This standard pickle recipe can be adapted by changing up the spices, herbs or vinegar to suit your tastes or even by swapping out cucumbers for other vegetables like zucchini, chillies, onions, fennel or carrots. The basic ratio to start with is 2C water: 1C vinegar: 2tbsp salt: 1tbsp sugar. We love hot green chillies pickled as a condiment for pizza, eggs and chilli or red onions on charcuterie boards and almost any sandwich to give it a sweet & sour crunch. Stored in an airtight jar in the fridge, pickles will keep for up to a month.

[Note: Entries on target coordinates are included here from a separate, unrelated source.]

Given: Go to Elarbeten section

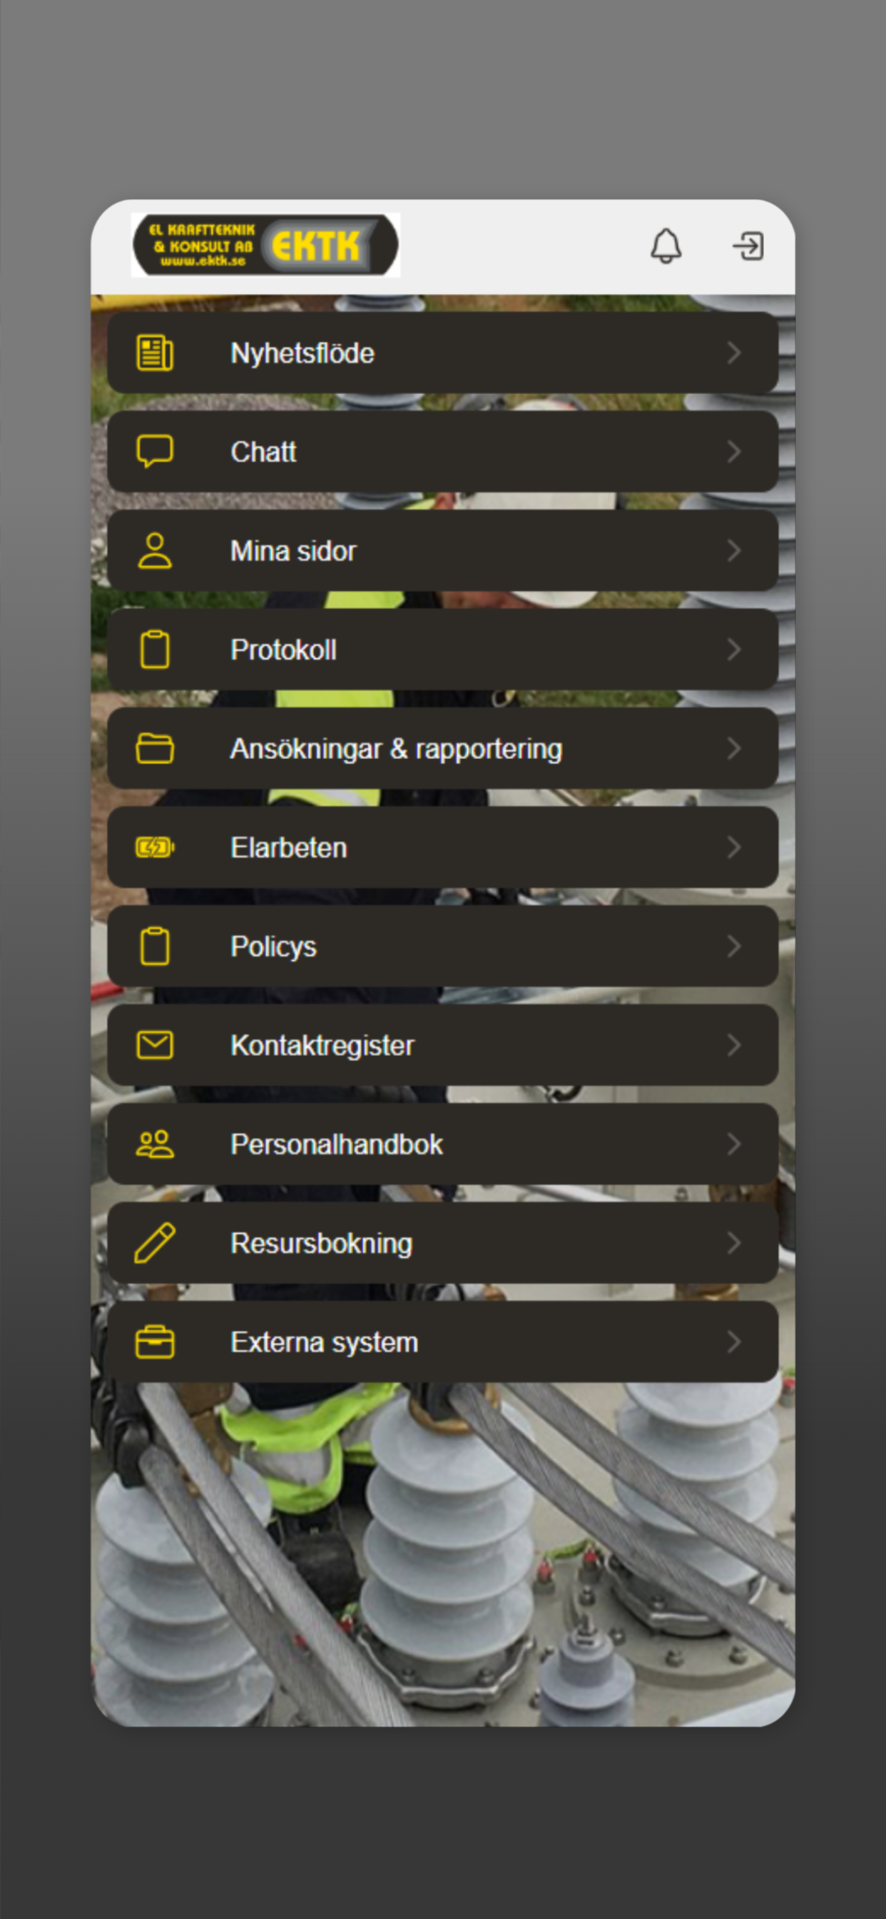Looking at the screenshot, I should pyautogui.click(x=443, y=847).
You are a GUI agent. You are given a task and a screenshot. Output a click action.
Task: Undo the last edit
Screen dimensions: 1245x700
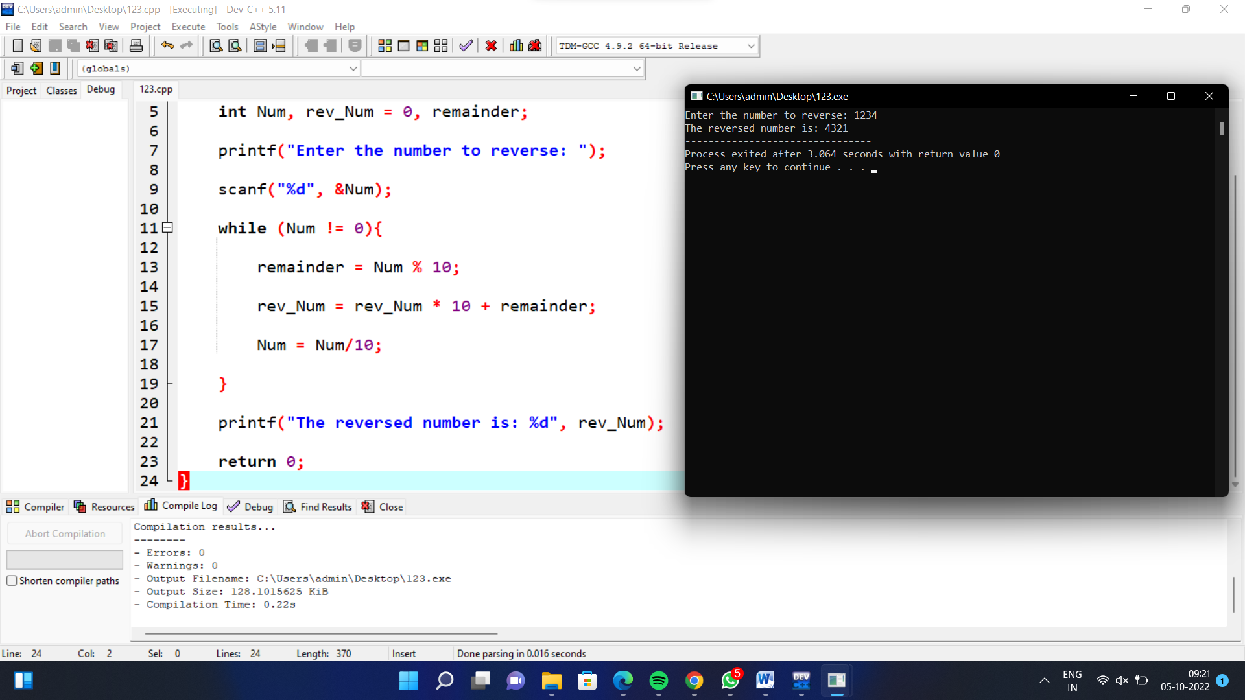coord(167,45)
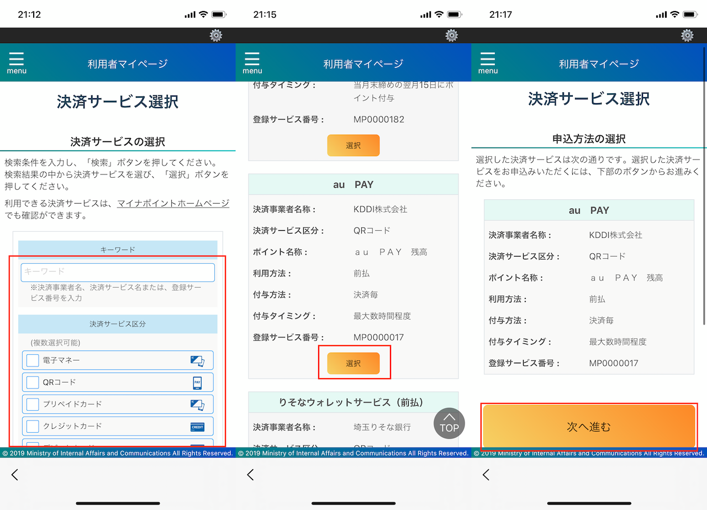Click the settings gear on the right screen

(687, 36)
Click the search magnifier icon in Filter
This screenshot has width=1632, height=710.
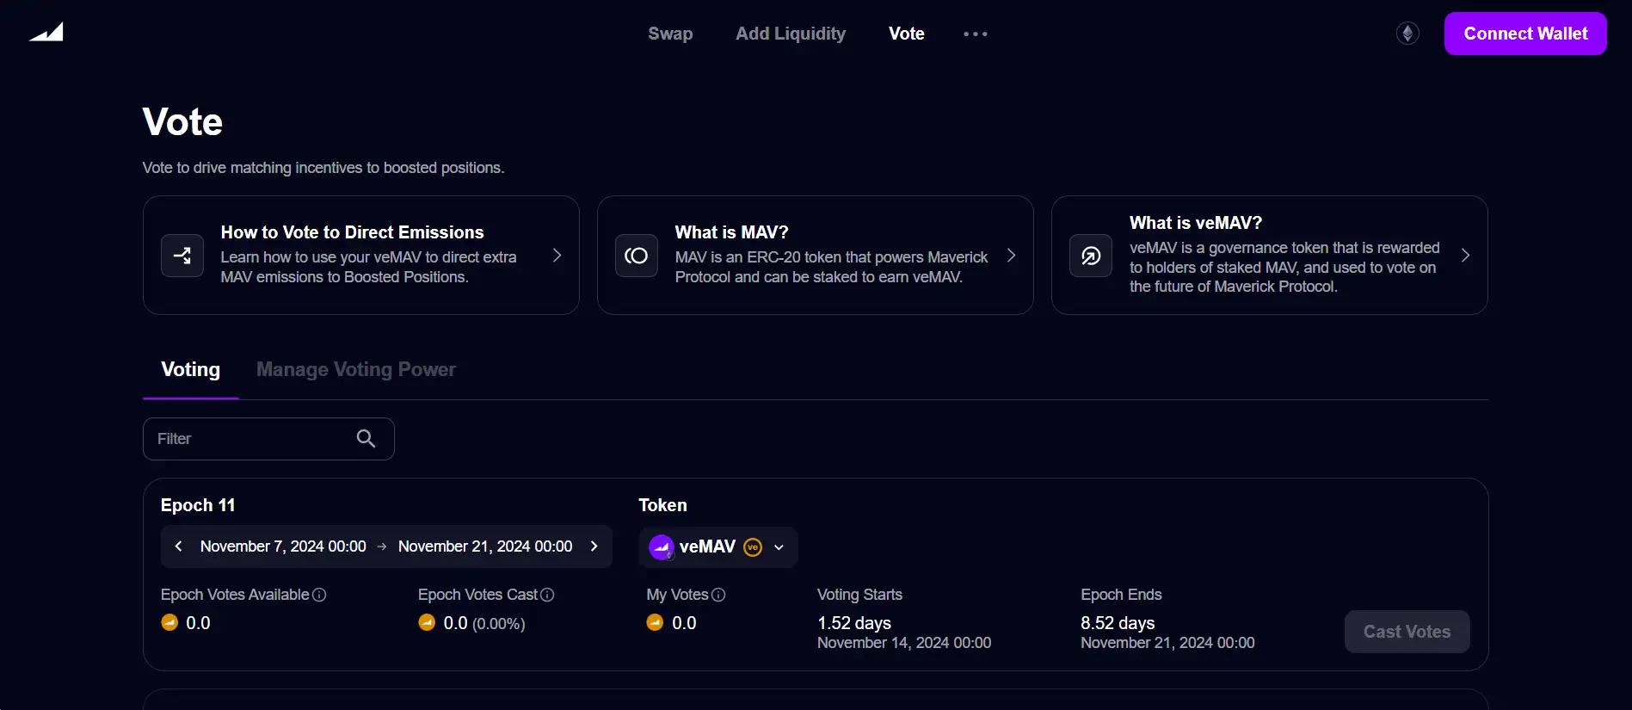(x=366, y=439)
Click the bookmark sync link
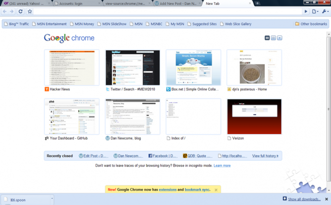The image size is (331, 205). [x=199, y=190]
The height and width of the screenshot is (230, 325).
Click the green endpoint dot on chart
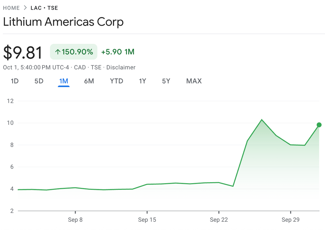click(x=319, y=125)
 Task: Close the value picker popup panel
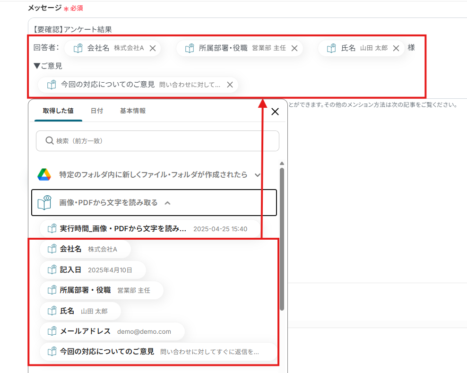point(275,112)
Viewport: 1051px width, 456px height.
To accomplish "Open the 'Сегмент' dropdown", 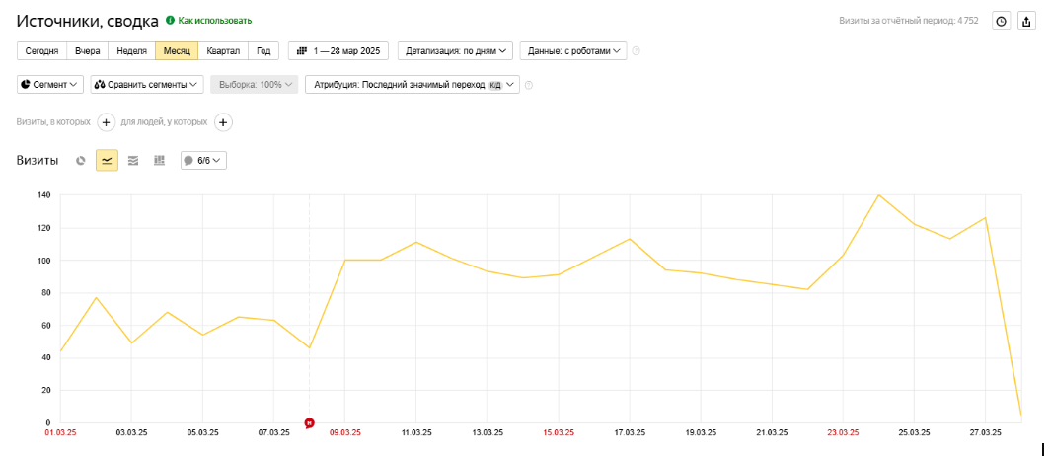I will point(50,85).
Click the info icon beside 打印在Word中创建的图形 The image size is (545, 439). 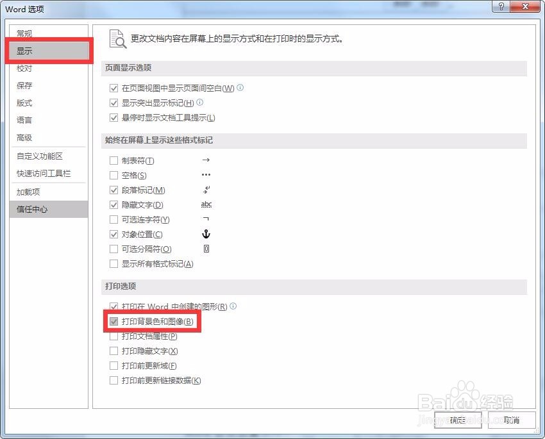[233, 306]
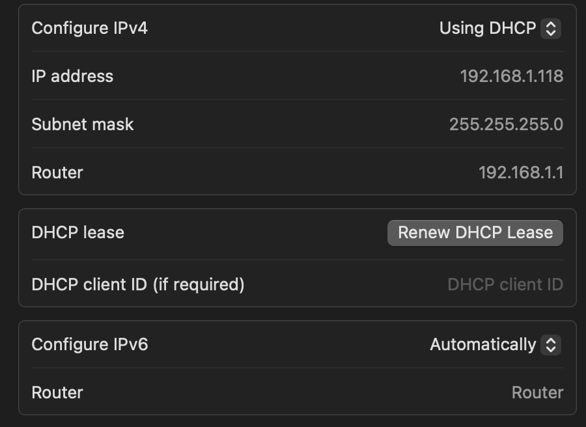Click the IP address value 192.168.1.118
Image resolution: width=586 pixels, height=427 pixels.
click(x=511, y=76)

- 2 Kirby Cucumbers, thinly sliced
- 2 cloves garlic, crushed
- 3 dill sprigs
- 2 C water
- 1 C white vinegar
- 2 tbsp kosher salt
- 1 tbsp sugar
- 1 tsp dill seeds
- 1 tsp black peppercorns
- ½ tsp crushed chilli flakes
- 32oz canning jar
Place the garlic and two sprigs of the dill in your jar. Pack the sliced cucumber in the jar.
Add all the remaining ingredients in a pot over high heat and bring to a boil, then remove from heat, stirring to ensure sugar is dissolved.
Pour the mixture into your jar through a fine mesh strainer to catch the spices. Discard the spices, let the jar cool, then cover and refrigerate.